Questions on the material
1) Answer the following from the article on leadership and Covid-19, one line each:
(a) Which organization is Venu Ayyar associated with?
(b) What revenue did the NBA have in 2019?
(c) How many fans would now avoid potential exposure at games?
2) Render this sentence from the article on leadership and Covid-19 in Spanish: "Silver’s decision was one of the earliest high-profile responses to the virus outside China."
3) According to the article on leadership and Covid-19, why does it fall to leaders to take decisions that could change the future business environment? Answer in one to three sentences.

Text shown

Ayyar: Leadership is the key to fight Covid-19

Metal Container Manufacturers Association of India’s Venu Ayyar pens his view on how leadership is the key to overcome the global crisis caused by the Covid-19 outbreak

09 May 2020 | By WhatPackaging? Team

Ayyar: We will need to figure out how to operate in new ways post lockdown

The Covid-19 crisis is set to change outlook towards business globally. The speed and scope of the Coronavirus poses a number of challenges that today, it is upon the leaders to take decisions that could change the future business environment.

Let me share an instance of a leader taking a decision in the interest of his supporters before Covid-19 could take a toll on any of them.

On 11 March 2020, Adam Silver, the commissioner of the National Basketball Association (NBA), took the surprise step of suspending the professional basketball league for the season. Silver’s decision was one of the earliest high-profile responses to the virus outside China. He delivered it at a time of great uncertainty. Coincidentally, 11 March 2020 was also the day that the World Health Organization (WHO) formally designated the Covid-19 as a pandemic.

The NBA is an organisation with more than USD 8 billion revenue in 2019, known for physical prowess and competitiveness, not excess caution, acted in what appeared at the time to be great caution and reserve. It got people thinking.

In a moment of tremendous ambiguity, Silver’s decisive action — well before WHO declared Covid-19 a pandemic and state governments began restricting public gatherings in the United States — set off a chain of events that almost certainly altered the course of the virus. Over a million fans would now avoid potential exposure at games.

Extracted data
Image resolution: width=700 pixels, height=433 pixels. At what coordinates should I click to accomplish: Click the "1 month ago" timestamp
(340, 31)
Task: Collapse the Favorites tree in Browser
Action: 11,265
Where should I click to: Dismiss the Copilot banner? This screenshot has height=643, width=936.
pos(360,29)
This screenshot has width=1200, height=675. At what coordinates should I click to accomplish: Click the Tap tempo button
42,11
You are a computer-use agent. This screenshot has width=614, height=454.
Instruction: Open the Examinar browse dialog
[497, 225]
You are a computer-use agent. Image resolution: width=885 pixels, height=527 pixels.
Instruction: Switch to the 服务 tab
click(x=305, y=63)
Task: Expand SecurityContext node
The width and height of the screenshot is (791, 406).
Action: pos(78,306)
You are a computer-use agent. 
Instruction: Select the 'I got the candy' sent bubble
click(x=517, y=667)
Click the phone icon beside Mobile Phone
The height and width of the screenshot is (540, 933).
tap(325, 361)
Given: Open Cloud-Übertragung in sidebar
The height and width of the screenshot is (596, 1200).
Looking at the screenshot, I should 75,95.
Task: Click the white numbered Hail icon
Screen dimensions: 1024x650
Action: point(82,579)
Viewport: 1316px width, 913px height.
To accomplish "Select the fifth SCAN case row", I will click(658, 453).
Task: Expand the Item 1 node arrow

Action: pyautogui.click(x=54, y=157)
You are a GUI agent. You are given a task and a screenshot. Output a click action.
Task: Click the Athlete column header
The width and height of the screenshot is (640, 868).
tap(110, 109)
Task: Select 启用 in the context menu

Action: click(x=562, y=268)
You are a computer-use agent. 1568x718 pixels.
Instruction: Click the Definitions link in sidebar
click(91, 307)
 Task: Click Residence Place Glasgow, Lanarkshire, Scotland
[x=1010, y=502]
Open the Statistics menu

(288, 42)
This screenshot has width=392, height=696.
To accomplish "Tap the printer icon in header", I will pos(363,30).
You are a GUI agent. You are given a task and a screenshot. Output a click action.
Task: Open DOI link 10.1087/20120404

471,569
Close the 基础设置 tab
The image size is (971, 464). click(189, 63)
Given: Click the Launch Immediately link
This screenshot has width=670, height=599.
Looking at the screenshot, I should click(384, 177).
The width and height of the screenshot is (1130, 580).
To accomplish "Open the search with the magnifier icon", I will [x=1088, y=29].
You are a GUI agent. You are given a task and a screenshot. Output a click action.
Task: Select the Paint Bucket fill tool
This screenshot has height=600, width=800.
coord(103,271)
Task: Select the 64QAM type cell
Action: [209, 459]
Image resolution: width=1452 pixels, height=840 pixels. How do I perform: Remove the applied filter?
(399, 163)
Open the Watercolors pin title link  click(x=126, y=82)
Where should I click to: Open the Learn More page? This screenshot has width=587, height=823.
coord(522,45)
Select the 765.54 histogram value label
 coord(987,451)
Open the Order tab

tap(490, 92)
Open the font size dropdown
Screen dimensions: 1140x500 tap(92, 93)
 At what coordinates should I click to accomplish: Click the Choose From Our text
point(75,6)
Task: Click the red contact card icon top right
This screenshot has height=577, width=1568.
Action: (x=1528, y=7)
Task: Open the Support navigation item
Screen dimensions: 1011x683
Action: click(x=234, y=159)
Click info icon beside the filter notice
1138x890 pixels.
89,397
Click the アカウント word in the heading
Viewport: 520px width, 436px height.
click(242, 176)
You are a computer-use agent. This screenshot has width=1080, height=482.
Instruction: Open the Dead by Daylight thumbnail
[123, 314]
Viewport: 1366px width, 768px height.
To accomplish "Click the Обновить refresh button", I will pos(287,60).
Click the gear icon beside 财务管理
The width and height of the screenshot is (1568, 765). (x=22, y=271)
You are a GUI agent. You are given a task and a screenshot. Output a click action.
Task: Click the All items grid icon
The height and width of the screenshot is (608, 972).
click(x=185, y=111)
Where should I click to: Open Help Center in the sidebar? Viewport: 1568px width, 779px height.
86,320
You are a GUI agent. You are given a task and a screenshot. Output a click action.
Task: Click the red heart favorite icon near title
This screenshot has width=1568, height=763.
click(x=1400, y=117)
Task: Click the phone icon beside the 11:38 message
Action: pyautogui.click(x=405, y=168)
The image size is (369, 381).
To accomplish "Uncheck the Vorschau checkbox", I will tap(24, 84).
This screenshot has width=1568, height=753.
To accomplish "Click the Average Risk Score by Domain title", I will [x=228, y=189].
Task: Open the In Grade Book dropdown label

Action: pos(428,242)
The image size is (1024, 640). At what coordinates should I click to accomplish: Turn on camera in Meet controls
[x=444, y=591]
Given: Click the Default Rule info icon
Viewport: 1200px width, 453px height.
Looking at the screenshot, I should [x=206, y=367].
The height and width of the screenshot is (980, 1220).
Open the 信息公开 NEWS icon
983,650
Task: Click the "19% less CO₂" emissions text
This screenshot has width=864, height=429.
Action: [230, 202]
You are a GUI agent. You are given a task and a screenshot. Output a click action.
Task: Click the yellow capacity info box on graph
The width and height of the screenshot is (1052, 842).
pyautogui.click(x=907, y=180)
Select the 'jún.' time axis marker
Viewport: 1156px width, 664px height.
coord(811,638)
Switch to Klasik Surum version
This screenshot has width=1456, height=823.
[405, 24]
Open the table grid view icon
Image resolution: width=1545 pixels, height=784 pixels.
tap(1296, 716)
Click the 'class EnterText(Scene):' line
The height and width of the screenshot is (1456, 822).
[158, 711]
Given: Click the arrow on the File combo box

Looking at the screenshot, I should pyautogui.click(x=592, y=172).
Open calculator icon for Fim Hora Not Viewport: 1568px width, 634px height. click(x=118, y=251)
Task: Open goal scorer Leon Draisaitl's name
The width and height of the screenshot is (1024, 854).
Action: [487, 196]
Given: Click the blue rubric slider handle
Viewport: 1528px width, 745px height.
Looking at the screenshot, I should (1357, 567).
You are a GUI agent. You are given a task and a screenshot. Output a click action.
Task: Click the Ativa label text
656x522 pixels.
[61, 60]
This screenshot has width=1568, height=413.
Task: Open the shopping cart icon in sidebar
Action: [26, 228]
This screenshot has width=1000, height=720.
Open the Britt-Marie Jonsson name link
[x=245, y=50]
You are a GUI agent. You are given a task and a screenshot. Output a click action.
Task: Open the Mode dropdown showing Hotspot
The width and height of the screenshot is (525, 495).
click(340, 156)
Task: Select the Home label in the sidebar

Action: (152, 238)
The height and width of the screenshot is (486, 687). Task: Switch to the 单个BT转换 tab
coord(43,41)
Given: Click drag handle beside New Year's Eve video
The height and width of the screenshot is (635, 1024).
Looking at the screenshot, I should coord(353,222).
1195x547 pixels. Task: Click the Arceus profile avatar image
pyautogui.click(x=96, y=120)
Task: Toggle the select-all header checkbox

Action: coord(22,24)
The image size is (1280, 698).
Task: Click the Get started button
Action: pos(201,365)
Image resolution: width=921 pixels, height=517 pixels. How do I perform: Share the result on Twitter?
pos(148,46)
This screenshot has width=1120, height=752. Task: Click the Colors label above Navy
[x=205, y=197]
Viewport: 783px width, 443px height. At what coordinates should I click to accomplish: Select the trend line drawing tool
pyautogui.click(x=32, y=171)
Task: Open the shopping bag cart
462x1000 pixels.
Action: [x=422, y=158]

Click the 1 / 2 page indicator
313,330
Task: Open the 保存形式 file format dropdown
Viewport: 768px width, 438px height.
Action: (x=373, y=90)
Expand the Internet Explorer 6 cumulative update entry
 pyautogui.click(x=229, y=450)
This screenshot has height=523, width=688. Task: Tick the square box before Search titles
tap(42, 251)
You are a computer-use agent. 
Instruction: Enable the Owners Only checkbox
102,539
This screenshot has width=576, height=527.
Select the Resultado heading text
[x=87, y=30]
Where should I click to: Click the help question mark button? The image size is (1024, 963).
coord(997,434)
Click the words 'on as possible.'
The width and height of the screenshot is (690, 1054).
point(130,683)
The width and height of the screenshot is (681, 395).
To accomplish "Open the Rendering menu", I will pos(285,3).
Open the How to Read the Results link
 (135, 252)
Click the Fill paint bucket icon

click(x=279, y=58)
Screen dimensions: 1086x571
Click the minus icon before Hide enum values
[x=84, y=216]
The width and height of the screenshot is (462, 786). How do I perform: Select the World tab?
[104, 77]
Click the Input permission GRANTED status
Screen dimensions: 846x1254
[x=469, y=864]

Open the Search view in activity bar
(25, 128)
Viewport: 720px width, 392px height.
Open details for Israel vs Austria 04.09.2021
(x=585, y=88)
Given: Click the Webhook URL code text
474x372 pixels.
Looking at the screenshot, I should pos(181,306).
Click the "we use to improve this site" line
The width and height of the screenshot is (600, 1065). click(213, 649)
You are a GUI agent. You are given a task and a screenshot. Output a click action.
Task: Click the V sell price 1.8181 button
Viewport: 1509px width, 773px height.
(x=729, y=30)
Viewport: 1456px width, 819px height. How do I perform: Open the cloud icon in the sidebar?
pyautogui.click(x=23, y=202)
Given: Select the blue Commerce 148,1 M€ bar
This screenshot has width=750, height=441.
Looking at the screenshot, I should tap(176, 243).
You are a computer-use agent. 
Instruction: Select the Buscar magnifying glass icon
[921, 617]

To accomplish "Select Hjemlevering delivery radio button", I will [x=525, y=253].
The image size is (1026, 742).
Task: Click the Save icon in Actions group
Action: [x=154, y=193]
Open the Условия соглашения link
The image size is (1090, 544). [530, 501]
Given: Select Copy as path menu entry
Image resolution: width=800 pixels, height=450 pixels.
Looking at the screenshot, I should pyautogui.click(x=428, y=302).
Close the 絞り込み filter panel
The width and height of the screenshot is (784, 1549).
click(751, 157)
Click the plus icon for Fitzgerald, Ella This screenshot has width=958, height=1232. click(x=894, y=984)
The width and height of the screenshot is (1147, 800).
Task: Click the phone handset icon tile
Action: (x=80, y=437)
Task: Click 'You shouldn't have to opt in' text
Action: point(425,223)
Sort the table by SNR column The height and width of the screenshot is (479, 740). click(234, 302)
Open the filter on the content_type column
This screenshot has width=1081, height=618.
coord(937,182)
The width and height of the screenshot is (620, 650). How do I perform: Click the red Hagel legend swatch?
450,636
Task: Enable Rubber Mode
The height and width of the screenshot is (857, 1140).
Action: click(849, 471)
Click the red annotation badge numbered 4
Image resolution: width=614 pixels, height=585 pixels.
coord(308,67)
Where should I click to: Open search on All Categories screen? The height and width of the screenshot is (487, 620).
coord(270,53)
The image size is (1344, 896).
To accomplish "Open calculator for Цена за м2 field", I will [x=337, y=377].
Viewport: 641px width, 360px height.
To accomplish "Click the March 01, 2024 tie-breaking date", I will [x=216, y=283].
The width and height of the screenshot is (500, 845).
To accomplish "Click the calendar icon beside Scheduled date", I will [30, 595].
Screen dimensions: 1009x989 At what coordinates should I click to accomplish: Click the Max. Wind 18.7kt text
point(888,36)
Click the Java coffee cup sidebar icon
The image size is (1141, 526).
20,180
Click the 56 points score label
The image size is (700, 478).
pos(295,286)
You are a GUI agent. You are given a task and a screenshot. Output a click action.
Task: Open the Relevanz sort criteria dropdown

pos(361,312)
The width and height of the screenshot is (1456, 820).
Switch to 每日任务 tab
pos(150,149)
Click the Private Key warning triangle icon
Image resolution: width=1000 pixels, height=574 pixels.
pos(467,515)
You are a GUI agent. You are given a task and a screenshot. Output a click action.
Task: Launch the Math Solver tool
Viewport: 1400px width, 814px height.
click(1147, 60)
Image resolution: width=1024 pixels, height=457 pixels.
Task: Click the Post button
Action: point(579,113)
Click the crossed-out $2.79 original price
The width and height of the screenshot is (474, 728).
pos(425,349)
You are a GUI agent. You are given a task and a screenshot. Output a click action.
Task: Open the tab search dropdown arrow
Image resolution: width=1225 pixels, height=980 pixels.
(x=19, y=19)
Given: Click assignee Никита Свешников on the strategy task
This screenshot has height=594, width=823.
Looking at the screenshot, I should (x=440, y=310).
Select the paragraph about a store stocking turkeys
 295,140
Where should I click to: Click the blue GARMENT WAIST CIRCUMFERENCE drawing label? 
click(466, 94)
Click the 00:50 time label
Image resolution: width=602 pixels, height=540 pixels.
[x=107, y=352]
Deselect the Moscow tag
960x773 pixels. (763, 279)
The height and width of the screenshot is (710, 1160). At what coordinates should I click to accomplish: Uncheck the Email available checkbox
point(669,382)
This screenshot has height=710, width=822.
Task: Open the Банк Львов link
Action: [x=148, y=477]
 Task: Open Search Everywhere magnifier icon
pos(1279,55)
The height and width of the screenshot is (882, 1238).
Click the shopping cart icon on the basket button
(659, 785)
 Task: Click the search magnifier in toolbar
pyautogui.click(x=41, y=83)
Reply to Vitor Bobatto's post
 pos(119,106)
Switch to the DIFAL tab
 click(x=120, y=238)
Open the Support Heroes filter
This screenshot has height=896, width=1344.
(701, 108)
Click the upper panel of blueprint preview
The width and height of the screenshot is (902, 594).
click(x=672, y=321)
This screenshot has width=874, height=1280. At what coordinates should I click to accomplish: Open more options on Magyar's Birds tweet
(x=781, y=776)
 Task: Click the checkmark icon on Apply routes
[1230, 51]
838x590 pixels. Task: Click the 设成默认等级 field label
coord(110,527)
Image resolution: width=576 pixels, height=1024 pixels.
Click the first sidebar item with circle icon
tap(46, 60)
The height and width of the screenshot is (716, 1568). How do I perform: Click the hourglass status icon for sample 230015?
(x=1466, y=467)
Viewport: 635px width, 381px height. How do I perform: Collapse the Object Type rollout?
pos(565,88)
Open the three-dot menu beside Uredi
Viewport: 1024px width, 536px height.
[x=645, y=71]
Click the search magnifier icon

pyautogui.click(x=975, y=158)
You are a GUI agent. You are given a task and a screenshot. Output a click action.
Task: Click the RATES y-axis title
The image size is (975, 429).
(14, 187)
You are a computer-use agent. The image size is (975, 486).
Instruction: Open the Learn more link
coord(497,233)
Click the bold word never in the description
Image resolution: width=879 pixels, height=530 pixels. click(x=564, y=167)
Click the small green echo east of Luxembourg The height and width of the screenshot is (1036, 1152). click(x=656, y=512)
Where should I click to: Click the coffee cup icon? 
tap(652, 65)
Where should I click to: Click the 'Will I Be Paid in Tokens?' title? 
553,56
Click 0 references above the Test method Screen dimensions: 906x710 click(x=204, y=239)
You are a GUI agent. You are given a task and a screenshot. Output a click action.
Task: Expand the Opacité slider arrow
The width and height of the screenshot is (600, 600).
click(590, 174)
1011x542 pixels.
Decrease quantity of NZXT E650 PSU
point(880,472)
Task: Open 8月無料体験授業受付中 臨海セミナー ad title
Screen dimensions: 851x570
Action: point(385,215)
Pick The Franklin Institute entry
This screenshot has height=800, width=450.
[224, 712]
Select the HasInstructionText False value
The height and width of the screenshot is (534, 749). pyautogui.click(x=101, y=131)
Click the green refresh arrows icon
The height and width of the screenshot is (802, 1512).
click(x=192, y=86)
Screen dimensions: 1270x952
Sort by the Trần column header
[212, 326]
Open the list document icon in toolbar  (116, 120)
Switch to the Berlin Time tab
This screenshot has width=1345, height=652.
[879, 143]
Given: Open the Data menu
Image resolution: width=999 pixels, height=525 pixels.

Solutions to the problems
1)
(a) The Metal Container Manufacturers Association of India
(b) More than USD 8 billion
(c) Over a million

2) La decisión de Silver fue una de las primeras respuestas de alto perfil al virus fuera de China.

3) The speed and scope of the coronavirus pose a number of challenges. As a result, it is up to leaders to take decisions that could change the future business environment.